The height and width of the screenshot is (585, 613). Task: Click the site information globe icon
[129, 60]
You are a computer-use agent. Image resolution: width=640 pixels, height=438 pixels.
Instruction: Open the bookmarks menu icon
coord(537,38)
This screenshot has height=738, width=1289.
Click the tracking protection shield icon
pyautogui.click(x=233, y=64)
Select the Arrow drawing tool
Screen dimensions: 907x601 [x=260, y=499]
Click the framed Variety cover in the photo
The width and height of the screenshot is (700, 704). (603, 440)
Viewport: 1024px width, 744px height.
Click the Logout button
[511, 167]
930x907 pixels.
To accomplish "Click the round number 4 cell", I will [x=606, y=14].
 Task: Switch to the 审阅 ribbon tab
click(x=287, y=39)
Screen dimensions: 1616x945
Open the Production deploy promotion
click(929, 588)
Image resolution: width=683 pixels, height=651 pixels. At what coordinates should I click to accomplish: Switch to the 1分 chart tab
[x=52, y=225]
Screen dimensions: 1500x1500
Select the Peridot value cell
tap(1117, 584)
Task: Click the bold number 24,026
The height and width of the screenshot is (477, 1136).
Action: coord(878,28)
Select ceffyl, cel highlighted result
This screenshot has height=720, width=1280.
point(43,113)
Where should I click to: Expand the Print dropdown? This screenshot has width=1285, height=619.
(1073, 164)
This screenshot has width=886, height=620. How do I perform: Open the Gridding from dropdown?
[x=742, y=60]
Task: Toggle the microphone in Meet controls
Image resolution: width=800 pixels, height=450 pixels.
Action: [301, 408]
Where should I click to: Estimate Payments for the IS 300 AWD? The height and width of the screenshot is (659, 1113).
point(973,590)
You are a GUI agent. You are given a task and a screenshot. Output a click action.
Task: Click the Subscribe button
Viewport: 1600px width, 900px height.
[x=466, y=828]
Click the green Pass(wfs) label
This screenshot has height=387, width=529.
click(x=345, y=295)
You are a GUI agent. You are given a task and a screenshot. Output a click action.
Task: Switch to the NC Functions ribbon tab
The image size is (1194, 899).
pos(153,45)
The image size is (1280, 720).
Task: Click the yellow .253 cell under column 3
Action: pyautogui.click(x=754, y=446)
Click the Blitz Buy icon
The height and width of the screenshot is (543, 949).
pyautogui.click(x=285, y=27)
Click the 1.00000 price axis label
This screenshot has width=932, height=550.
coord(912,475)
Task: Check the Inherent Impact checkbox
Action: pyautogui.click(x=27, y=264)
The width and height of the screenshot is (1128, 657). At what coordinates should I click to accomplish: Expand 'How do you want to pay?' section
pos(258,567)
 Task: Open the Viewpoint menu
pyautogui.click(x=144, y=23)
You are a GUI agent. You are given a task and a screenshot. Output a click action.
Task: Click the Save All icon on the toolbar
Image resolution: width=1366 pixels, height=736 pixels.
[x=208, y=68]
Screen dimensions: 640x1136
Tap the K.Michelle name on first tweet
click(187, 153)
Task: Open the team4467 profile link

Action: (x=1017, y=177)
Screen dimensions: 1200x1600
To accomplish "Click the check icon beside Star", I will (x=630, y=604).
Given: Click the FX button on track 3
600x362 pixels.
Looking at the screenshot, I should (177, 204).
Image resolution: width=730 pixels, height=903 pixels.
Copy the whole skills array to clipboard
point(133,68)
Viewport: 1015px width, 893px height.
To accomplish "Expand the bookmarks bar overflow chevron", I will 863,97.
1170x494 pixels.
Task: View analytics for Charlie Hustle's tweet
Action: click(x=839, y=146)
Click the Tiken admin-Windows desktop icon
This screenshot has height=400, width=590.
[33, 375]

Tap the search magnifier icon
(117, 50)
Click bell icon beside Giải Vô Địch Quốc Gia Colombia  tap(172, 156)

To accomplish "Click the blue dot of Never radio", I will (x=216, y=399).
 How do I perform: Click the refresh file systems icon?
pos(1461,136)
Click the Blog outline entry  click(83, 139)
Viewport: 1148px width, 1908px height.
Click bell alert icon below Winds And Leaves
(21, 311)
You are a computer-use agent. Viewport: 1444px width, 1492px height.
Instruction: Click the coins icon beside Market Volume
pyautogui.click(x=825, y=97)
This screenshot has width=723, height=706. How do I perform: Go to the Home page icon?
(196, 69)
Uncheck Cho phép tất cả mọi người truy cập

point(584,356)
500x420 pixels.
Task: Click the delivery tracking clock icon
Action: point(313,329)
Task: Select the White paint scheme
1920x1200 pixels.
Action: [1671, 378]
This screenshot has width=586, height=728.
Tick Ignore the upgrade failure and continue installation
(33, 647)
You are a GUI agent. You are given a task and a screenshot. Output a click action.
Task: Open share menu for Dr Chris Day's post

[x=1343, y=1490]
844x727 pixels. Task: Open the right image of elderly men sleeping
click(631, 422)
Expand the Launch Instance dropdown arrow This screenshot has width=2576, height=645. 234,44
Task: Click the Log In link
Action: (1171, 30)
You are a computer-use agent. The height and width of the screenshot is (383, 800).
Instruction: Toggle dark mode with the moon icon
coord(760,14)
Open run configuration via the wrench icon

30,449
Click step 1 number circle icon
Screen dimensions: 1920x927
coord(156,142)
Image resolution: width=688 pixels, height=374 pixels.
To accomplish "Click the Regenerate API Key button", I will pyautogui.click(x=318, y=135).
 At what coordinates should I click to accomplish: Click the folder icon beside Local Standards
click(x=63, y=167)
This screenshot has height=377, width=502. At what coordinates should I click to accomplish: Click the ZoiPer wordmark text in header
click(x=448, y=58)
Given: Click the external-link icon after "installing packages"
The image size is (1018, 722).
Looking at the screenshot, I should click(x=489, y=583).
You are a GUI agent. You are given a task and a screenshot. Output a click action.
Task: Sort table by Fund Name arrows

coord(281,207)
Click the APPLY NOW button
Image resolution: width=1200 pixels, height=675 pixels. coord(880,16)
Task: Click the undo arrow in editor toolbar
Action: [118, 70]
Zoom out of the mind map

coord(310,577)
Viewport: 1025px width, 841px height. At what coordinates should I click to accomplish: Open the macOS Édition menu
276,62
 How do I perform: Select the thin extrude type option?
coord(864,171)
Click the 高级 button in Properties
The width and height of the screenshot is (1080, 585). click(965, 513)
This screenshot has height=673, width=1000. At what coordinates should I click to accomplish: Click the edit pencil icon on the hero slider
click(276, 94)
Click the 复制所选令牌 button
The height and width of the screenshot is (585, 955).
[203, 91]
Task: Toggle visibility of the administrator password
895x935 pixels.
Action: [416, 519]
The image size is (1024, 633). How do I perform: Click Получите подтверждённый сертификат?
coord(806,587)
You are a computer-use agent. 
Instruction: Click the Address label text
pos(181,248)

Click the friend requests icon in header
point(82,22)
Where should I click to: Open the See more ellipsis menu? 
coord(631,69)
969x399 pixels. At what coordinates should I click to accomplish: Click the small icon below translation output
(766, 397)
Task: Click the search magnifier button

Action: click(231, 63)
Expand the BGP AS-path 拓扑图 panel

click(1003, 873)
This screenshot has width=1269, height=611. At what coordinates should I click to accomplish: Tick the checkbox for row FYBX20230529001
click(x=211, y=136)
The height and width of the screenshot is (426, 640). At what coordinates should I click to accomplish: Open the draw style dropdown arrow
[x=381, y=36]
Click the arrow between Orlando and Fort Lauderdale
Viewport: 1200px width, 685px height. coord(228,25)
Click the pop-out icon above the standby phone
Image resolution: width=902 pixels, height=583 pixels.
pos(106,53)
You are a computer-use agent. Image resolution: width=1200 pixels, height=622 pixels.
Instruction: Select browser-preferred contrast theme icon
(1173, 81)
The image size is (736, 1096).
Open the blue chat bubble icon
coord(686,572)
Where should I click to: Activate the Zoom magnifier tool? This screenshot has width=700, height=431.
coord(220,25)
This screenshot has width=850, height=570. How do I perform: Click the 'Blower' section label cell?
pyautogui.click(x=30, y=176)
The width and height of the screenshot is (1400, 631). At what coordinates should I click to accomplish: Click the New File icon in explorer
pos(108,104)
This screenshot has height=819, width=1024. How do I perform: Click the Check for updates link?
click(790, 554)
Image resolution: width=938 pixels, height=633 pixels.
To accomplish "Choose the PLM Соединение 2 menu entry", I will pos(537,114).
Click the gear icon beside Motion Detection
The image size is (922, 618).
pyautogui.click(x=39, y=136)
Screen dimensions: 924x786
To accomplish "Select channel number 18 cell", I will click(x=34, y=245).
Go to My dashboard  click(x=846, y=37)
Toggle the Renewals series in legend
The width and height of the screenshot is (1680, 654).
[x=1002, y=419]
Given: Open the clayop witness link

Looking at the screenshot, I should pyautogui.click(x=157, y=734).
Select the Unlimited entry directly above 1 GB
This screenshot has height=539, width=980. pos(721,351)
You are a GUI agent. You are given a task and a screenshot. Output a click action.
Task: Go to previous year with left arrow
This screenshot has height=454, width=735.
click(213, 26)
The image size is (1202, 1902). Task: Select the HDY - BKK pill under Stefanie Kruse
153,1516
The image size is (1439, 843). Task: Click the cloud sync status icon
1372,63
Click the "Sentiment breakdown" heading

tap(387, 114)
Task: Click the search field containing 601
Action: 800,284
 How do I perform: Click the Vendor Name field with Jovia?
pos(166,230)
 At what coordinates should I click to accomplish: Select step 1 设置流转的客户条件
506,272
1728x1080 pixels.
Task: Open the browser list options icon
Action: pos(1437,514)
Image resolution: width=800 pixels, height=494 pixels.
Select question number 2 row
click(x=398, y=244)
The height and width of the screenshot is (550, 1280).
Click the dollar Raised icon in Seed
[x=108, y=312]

..............................

Work order — Give again exactly, and only, the lines above starting at the one with "You are a computer-use agent. Image resolution: width=640" and ending at the one with "930x907 pixels.".

Result —
You are a computer-use agent. Image resolution: width=640 pixels, height=438 pixels.
Instruction: Open the bookmarks menu icon
coord(537,38)
This screenshot has height=738, width=1289.
Click the tracking protection shield icon
pyautogui.click(x=233, y=64)
Select the Arrow drawing tool
Screen dimensions: 907x601 [x=260, y=499]
Click the framed Variety cover in the photo
The width and height of the screenshot is (700, 704). (603, 440)
Viewport: 1024px width, 744px height.
Click the Logout button
[511, 167]
930x907 pixels.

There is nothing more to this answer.